Now, yes, there are predictions that you could get a supermassive black hole launched into space, especially during a galaxy merger if the velocity of the smaller black hole exceeds the escape velocity of the combined galaxy.

But I'd be wary of assuming that it's a launched black hole, unless we can find the merger it comes from. There may be ways for such a black hole to form that cause the stars to be launched away rather than the black hole being flung, and if a galaxy isn't rotating fast enough to be stable, one could imagine that a sufficiently small galaxy was simply consumed by its central black hole. Both of these would seem to produce exactly the same outcome, if all we have is the black hole itself and a velocity.

I'm not going to say either of these is likely in this case, or that astronomers haven't examine them (they almost certainly have), but rather that we should be cautious until we've a clearer idea of what the astronomers have actually been able to determine or rule out.

Comment Re:Ohhhhh! (Score 1) 104

Yeah, when thinking of the typical air fryer market, think "working mom with kids who wants to serve something nicer than a microwave dinner, but doesn't have the time for much prep or waiting". You can get those mailard reactions that microwaving doesn't really get you, nice crisping and browning of the surface that you normally get from an oven, without having to wait for an oven to preheat. I don't think anyone disputes that an oven will do a better job, but the air fryer does a better job than a microwave, which is what it's really competing against. They're also marketed as easy-clean, which again is a nod to their target audience.

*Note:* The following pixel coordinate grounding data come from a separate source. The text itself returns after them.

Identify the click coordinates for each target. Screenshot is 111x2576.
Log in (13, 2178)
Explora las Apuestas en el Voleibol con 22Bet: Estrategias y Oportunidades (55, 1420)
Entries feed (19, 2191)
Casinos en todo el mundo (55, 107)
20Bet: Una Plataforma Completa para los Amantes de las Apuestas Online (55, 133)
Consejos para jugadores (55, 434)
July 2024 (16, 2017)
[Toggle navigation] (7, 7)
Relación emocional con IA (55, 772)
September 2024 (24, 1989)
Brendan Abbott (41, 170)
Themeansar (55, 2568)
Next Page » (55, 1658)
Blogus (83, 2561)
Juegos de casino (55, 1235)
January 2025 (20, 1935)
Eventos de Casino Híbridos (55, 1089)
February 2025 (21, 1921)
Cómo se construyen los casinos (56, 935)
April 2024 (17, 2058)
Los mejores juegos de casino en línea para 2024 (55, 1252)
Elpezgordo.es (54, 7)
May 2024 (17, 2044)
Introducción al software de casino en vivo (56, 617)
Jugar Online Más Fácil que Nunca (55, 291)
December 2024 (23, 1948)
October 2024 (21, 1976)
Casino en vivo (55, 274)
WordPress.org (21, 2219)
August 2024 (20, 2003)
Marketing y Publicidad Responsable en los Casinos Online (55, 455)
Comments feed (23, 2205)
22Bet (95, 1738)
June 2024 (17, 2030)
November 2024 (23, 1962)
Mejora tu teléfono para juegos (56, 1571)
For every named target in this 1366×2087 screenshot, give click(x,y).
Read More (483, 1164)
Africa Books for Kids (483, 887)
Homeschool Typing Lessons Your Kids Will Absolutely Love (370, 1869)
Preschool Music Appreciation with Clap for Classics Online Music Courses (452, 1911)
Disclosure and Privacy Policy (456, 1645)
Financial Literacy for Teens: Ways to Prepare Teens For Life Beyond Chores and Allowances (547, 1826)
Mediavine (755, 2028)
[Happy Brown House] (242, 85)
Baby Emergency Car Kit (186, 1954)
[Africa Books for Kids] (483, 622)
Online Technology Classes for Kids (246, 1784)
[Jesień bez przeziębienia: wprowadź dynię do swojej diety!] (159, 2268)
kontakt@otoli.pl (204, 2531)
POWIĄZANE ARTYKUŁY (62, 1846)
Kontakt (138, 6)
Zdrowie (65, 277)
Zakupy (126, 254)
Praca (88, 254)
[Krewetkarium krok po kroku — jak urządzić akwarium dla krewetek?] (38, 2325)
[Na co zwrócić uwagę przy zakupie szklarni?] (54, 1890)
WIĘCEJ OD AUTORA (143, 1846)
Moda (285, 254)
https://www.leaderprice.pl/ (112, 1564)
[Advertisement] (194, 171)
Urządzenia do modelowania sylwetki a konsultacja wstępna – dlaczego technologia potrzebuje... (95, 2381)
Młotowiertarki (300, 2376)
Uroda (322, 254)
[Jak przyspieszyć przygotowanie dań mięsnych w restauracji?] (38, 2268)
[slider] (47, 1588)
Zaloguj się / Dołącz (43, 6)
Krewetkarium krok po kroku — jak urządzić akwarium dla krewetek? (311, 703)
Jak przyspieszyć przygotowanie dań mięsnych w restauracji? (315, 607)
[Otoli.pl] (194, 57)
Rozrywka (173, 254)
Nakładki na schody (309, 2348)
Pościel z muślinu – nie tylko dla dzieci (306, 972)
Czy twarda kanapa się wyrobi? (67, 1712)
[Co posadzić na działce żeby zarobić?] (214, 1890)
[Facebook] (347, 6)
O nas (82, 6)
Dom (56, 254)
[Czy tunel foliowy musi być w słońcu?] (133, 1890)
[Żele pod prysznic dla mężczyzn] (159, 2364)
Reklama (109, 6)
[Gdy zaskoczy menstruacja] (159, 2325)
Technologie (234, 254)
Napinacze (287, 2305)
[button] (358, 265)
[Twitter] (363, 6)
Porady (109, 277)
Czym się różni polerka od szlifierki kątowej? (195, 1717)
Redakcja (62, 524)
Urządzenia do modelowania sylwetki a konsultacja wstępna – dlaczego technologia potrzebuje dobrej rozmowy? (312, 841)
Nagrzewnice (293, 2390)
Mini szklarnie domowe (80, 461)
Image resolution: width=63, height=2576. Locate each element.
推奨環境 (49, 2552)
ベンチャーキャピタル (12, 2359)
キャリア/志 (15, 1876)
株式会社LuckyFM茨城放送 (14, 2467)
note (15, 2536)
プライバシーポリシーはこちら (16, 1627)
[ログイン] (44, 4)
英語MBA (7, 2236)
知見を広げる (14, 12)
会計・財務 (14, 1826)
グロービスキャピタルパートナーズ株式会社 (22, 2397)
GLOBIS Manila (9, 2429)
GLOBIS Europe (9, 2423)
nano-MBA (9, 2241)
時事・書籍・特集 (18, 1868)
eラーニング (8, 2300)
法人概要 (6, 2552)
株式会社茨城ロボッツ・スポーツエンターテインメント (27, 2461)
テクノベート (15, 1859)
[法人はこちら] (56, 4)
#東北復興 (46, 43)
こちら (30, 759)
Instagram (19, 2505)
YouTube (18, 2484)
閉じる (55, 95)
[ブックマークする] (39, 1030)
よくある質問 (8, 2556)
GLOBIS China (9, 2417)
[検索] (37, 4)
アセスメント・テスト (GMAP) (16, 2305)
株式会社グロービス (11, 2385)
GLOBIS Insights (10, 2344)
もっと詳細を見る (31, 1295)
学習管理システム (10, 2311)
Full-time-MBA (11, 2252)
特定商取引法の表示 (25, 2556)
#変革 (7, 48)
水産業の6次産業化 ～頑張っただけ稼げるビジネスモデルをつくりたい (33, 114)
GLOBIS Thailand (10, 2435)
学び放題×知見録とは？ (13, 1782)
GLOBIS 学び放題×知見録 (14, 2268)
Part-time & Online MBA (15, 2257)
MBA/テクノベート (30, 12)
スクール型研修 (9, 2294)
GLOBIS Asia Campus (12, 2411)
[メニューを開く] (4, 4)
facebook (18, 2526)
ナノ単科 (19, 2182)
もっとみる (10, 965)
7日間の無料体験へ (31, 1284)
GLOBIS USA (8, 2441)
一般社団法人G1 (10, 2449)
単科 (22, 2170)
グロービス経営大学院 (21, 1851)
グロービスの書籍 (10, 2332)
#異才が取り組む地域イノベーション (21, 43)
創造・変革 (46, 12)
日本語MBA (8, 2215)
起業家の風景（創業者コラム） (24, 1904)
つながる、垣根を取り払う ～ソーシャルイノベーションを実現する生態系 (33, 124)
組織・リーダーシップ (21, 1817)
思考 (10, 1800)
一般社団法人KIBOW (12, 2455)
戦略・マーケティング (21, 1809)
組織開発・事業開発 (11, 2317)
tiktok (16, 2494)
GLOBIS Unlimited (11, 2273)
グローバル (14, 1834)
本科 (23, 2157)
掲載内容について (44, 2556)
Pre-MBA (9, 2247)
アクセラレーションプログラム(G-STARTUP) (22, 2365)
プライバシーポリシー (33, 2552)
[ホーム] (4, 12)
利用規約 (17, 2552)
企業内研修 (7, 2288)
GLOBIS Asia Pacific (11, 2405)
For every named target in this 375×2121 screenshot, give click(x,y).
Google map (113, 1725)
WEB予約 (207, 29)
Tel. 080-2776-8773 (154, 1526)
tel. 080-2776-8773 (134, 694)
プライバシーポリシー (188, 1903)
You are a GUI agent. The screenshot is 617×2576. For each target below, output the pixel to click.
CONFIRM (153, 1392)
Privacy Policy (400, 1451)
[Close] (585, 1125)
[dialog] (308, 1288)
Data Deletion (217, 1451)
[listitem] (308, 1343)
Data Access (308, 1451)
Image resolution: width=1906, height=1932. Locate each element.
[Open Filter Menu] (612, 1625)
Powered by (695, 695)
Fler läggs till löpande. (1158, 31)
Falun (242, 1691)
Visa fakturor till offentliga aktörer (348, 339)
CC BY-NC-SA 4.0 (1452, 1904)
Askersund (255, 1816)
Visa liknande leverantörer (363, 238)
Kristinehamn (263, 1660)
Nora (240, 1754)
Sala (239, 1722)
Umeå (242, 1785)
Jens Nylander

Comment Re:Good (Score 1) 83

How costs build up is really staggering. I'm getting into the business of importing 3d filament. In Iceland, it currently sells for like $35/kg minimum. The actual value of the plastic is like $1. The factory's total cost, all costs included, is like $1,50. If it's not name brand, e.g. they're not dumping money on marketing, they sell it for $3 for the cheapest stuff. Sea freight adds another dollar or two. Taxes here add 24%. But you're still at like $5/kg. The rest is all middlemen, warehousing, air freight for secondary legs from intermediary hubs, and all the markup and taxes on those things.

With me importing direct from the factory, sea freight only, I can get rid of most of those costs. Warehousing is the biggest unavoidable cost. If I want to maintain an average inventory of like 700kg, it adds something like $5/kg to the cost. Scanning in goods and dispatching user orders (not counting shipping) together adds like $2,50. And then add 24% tax (minus the taxes on the imported goods). There's still good margin, but it's amazing how quickly costs inflate.